[Teks Bacaan]:
Skip ke Konten

Menautkan Cinta dan Akuntabilitas dalam Akuntansi Syariah

Dr. Andi Ayu Prihatni, S.E., M. Ak., CTA., ACPA (Sekretaris SPI, IAIN Parepare)
25 Juli 2025 oleh
Menautkan Cinta dan Akuntabilitas dalam Akuntansi Syariah
Hamzah Aziz

Di tengah realitas dunia modern yang semakin terstruktur secara rasional dan kompetitif, esensi pendidikan sebagai sarana pembentukan karakter dan penanaman nilai mulai terpinggirkan. Pendidikan, yang semestinya menjadi instrumen strategis dalam membentuk manusia seutuhnya, sering kali direduksi menjadi sekadar proses transfer pengetahuan. Dalam konteks inilah, Panduan Kurikulum Berbasis Cinta (KBC) yang diterbitkan oleh Kementerian Agama Republik Indonesia menghadirkan pendekatan transformatif yang memadukan dimensi kognitif, afektif, dan spiritual dalam praktik pendidikan, termasuk dalam rumpun ilmu ekonomi dan keuangan syariah.

[Informasi Sumber]:
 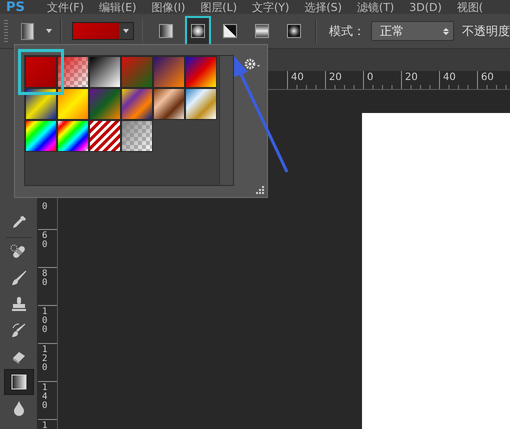 What do you see at coordinates (198, 31) in the screenshot?
I see `radial-gradient-button` at bounding box center [198, 31].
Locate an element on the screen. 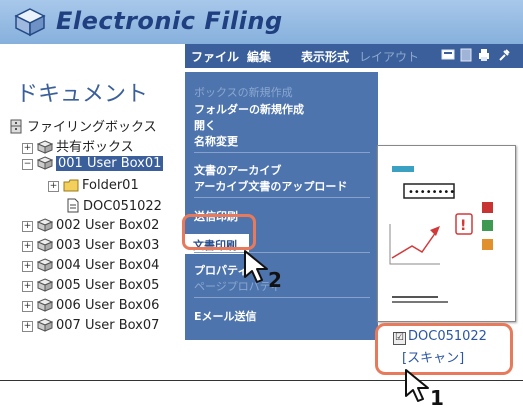 The width and height of the screenshot is (523, 410). app-logo-icon is located at coordinates (30, 22).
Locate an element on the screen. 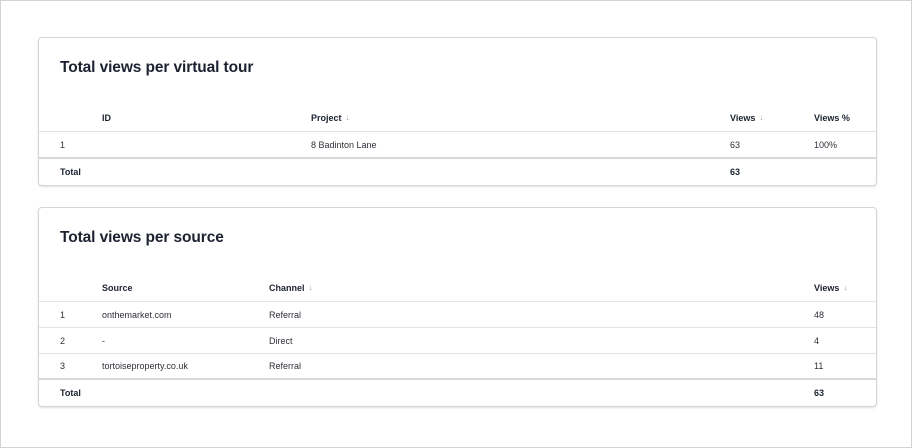 The width and height of the screenshot is (912, 448). header-project: Project ↓ is located at coordinates (330, 118).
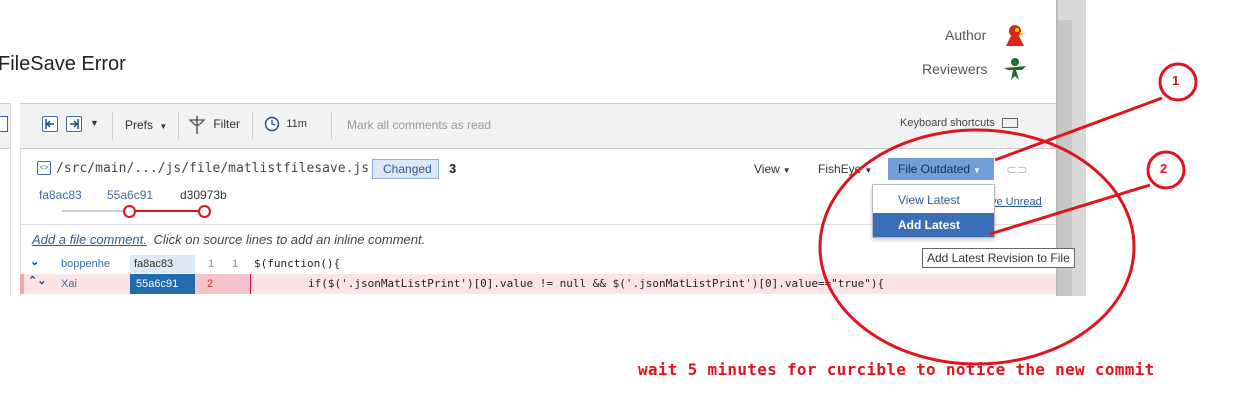 This screenshot has width=1246, height=412. What do you see at coordinates (1176, 80) in the screenshot?
I see `annotation-marker-1: 1` at bounding box center [1176, 80].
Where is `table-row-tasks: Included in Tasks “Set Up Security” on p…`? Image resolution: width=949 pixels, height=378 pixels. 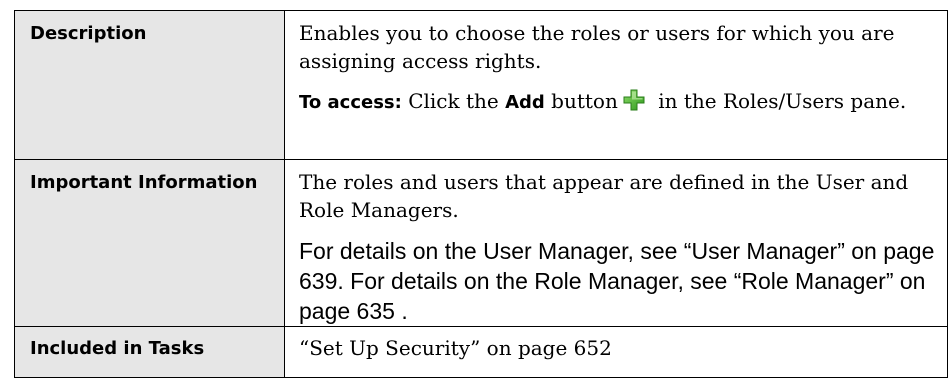 table-row-tasks: Included in Tasks “Set Up Security” on p… is located at coordinates (481, 352).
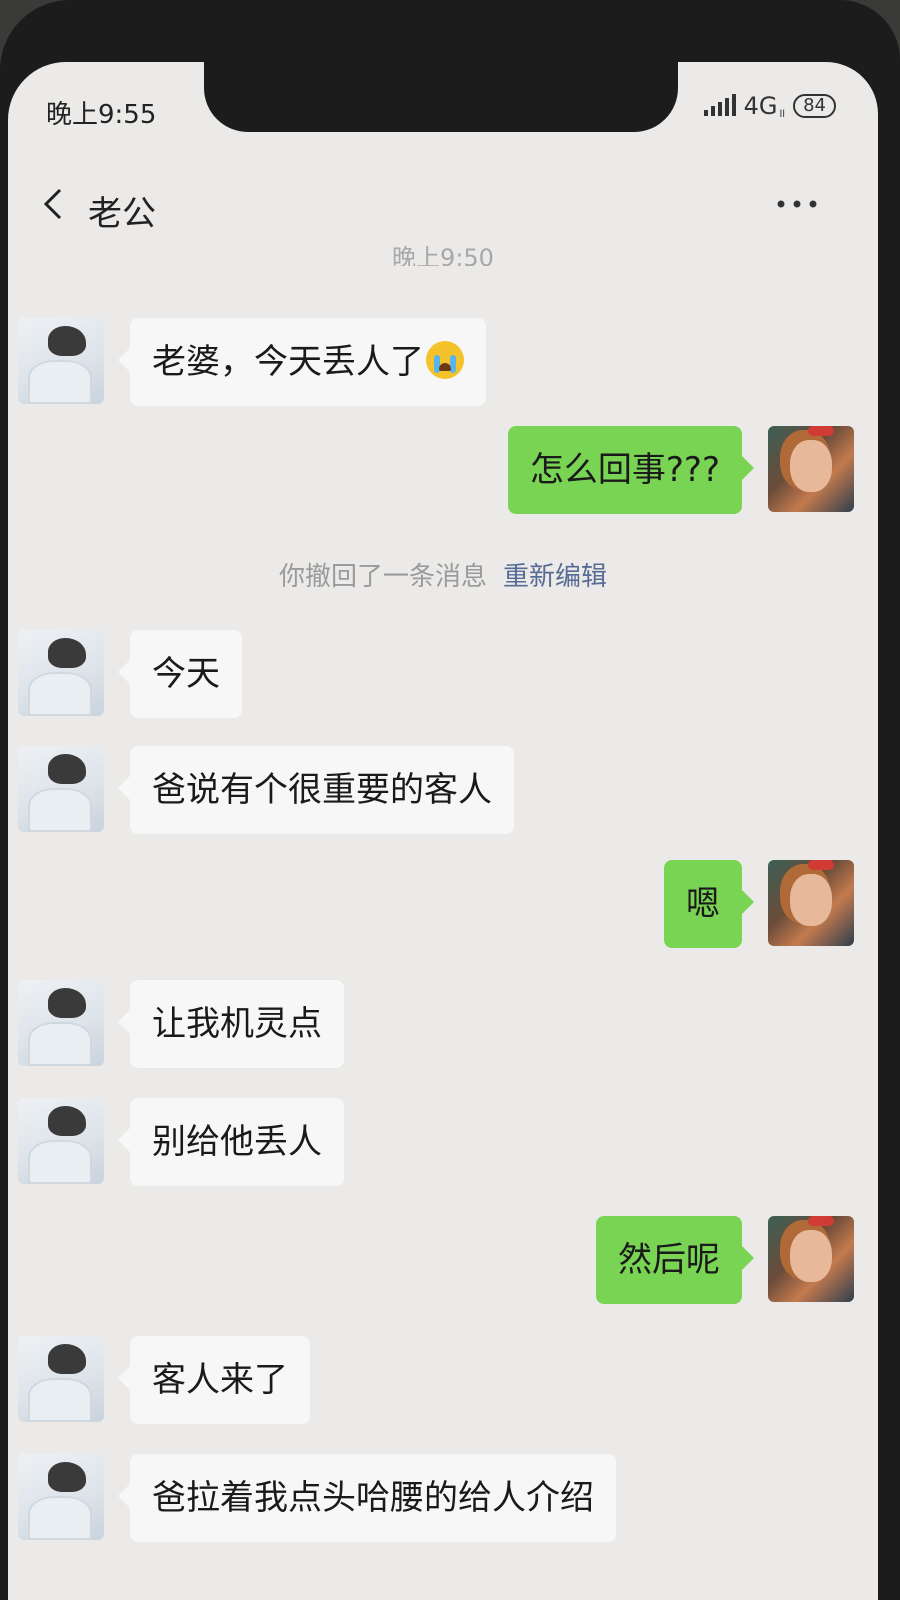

[Uji Pemahaman]:
a) Terjemahkan kalimat dari teks bacaan tentang akuntansi syariah ini ke dalam bahasa Inggris: "Pendidikan, yang semestinya menjadi instrumen strategis dalam membentuk manusia seutuhnya, sering kali direduksi menjadi sekadar proses transfer pengetahuan."
b) Menurut teks bacaan tentang akuntansi syariah, siapa yang menerbitkan Panduan Kurikulum Berbasis Cinta (KBC)?

[Kunci Jawaban]:
a) Education, which should be a strategic instrument for shaping the whole human being, is often reduced to a mere process of knowledge transfer.

b) Kementerian Agama Republik Indonesia.